▶ GIVEN RECORDS:
_____

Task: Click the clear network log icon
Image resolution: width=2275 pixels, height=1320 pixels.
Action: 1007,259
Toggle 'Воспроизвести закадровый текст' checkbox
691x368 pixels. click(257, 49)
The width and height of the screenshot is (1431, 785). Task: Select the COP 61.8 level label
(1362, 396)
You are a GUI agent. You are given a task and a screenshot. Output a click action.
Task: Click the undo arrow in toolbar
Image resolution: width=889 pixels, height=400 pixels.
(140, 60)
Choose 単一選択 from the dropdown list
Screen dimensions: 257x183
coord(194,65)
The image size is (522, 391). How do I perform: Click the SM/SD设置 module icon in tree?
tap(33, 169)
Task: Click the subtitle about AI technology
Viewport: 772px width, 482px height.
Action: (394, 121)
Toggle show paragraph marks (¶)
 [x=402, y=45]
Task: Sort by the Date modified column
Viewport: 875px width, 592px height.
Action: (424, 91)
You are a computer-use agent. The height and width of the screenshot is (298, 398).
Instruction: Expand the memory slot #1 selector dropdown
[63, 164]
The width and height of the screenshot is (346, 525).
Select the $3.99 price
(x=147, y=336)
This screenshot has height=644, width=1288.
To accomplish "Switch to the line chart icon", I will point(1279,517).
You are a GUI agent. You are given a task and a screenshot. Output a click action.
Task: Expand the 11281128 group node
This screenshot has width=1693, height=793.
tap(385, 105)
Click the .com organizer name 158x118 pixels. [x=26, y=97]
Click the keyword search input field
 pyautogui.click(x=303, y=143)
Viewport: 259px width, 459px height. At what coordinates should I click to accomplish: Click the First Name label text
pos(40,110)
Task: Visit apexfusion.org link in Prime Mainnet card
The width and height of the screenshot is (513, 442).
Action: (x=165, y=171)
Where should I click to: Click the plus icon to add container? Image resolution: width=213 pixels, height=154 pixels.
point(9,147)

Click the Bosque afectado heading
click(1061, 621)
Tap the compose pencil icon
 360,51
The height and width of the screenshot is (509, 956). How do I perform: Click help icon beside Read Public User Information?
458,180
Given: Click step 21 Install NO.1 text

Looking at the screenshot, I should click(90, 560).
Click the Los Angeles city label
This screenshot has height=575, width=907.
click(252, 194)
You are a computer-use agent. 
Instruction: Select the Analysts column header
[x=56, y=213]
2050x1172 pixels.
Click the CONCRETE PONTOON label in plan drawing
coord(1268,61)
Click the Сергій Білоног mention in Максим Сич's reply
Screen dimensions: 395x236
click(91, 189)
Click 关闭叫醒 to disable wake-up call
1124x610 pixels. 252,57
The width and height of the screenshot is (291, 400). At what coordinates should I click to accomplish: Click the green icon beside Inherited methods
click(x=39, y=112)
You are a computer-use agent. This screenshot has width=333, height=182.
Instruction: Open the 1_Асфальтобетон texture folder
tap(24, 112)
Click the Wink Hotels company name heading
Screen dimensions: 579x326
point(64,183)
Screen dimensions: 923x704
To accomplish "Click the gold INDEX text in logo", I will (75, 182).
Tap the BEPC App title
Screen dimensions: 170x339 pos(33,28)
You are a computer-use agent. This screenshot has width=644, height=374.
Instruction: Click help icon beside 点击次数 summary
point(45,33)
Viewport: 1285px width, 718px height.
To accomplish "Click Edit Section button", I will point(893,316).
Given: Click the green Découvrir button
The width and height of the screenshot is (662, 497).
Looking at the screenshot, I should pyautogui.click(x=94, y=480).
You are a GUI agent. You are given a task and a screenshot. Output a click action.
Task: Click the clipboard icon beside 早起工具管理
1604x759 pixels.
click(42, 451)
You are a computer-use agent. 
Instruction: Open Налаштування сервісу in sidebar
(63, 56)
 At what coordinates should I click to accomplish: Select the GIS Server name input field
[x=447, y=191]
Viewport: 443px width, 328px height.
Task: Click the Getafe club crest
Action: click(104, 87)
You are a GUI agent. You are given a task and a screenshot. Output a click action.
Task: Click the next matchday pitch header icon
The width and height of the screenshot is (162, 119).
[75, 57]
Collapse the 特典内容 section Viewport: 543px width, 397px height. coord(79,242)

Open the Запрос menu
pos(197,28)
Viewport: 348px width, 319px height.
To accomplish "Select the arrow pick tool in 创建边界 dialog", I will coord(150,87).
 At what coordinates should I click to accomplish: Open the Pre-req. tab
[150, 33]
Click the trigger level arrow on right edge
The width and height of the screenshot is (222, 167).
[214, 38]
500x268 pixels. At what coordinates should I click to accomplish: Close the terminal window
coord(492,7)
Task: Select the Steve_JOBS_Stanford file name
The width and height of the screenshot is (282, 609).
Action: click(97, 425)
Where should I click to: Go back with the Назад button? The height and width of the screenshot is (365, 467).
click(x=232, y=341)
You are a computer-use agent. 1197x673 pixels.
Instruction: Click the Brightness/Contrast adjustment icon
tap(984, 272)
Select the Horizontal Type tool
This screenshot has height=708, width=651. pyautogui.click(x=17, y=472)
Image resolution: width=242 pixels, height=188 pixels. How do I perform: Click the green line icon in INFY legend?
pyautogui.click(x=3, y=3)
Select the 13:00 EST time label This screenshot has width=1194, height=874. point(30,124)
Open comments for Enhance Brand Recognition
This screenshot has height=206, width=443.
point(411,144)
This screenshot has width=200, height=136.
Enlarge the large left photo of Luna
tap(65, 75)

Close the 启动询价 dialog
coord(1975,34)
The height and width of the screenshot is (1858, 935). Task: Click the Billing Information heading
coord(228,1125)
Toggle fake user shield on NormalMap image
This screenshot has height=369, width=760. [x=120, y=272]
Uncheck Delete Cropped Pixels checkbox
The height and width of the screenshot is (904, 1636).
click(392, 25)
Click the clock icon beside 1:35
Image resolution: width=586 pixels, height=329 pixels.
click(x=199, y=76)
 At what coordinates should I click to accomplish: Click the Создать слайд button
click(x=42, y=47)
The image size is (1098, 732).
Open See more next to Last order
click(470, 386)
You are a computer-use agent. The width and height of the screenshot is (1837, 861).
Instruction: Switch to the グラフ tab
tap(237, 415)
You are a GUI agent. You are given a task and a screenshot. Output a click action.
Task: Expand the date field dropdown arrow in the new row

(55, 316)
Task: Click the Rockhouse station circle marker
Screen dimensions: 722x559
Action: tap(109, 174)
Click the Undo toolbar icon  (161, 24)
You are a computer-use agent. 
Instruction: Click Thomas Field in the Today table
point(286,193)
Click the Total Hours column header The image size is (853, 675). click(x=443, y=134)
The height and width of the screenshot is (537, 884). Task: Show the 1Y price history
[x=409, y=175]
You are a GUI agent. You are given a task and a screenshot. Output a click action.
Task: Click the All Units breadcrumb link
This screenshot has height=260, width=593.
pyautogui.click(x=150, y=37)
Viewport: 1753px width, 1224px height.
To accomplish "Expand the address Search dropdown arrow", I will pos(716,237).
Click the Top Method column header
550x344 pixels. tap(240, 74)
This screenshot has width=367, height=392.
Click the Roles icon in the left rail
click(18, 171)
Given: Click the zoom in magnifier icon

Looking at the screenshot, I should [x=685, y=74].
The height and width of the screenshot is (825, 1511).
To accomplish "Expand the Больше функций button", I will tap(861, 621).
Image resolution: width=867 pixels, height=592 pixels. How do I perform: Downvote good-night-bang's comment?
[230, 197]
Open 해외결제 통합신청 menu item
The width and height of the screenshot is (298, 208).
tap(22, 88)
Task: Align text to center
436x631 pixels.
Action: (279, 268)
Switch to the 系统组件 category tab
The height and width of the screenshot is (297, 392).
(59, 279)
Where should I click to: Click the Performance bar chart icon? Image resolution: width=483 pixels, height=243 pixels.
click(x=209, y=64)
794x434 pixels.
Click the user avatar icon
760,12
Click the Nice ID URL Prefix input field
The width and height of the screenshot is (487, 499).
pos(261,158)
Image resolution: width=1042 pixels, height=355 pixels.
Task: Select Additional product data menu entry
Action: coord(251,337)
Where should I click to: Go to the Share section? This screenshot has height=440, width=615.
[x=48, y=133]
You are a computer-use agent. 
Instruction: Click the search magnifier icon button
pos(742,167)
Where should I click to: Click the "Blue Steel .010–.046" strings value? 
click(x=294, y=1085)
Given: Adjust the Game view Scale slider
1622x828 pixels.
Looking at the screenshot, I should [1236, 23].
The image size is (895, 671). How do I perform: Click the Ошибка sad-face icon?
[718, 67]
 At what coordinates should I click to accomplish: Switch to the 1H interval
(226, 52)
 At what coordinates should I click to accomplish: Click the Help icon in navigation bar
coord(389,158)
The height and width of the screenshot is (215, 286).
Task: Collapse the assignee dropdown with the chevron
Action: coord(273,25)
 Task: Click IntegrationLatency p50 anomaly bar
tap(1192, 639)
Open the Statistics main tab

_____

▶ SET PROBLEM: Write out, word for word, everything from the first row above down through the row containing "Action: (424, 91)".

▶ PROBLEM SOLUTION:
Task: Click the clear network log icon
Image resolution: width=2275 pixels, height=1320 pixels.
Action: 1007,259
Toggle 'Воспроизвести закадровый текст' checkbox
691x368 pixels. click(257, 49)
The width and height of the screenshot is (1431, 785). Task: Select the COP 61.8 level label
(1362, 396)
You are a GUI agent. You are given a task and a screenshot. Output a click action.
Task: Click the undo arrow in toolbar
Image resolution: width=889 pixels, height=400 pixels.
(140, 60)
Choose 単一選択 from the dropdown list
Screen dimensions: 257x183
coord(194,65)
The image size is (522, 391). How do I perform: Click the SM/SD设置 module icon in tree?
tap(33, 169)
Task: Click the subtitle about AI technology
Viewport: 772px width, 482px height.
Action: (394, 121)
Toggle show paragraph marks (¶)
 [x=402, y=45]
Task: Sort by the Date modified column
Viewport: 875px width, 592px height.
Action: (424, 91)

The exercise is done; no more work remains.